4) Les fantasmes de l'opinion

L'historien de l'opinion se doit de mettre en lumière les distorsions de jugement, fruits de nombreuses angoisses collectives ou fantasmes. A propos de l'immigration l'étude de plusieurs distorsions s'avère féconde  :  deux fantasmes sont classiques et récurrent sur la question, le nombre (peur de l'invasion et question du seuil de tolérance) et l'insécurité (image de l'immigré délinquant). Le fantasme de la religion, essentiellement l'islam n'apparaît qu'au début des années 80 avec l'évolution de la révolution iranienne, la peur de l'Islam conduisant souvent à l'amalgame immigré- musulman intégriste. Plus sournois est le fantasme du mauvais contact  :  le mélange entre différentes communautés conduirait à des affrontements raciaux, l'idée sous-jacente étant que le contact inter-culturel n'aboutirait qu'au racisme. Fait significatif, l'argumentaire antiraciste du "droit à la différence" a été perverti par l'extrême droite (influencée par les penseurs de la Nouvelle Droite) au milieu des années 1980, à des fins d'exclusion. Enfin, le dernier fantasme, diffusé dans les milieux populaire mais aussi intellectuels, met en exergue le fait que les travailleurs immigrés maghrébins, à la différence des Italiens dans la période précédente, seraient impossible à intégrer dans la société française  :  cet argumentaire a été souvent utilisé dans les années 80 et 90 pour justifier l'exclusion des jeunes issus de l'immigration.

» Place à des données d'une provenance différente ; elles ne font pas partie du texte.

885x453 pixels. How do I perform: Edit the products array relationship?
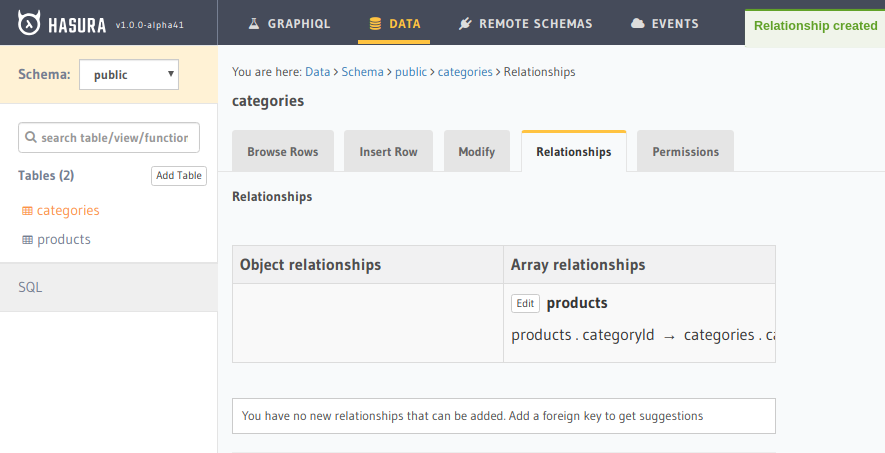pyautogui.click(x=525, y=303)
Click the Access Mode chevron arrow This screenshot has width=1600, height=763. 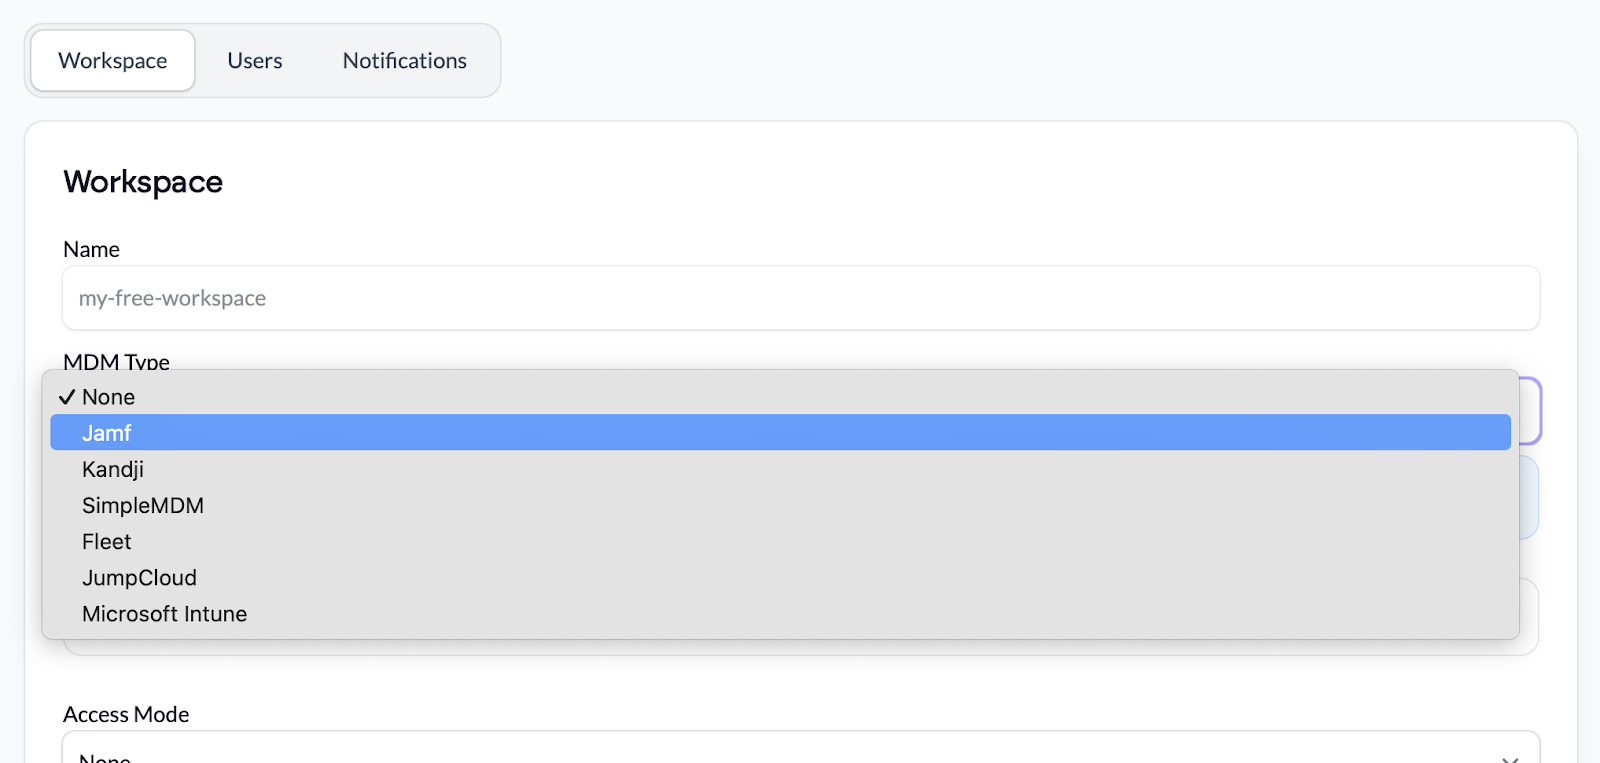coord(1510,759)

La relation des Français à l'immigration a connu d'importantes évolutions depuis le milieu des années 90  :  un apaisement des tensions est indéniable, un certain optimisme se développe autour de cette question (effet coupe du monde, maturité des médias, intégration bien avancée, productions culturelles métissées, discours politique plus feutré...). La périodisation des mutations de l'opinion publique sur la question des étrangers se dessine alors peu à peu  :  l'immigré ignoré (jusqu'au année 70) puis stigmatisé (années 80 - début 90) puis pris en compte (processus en cours depuis le milieu des années 90).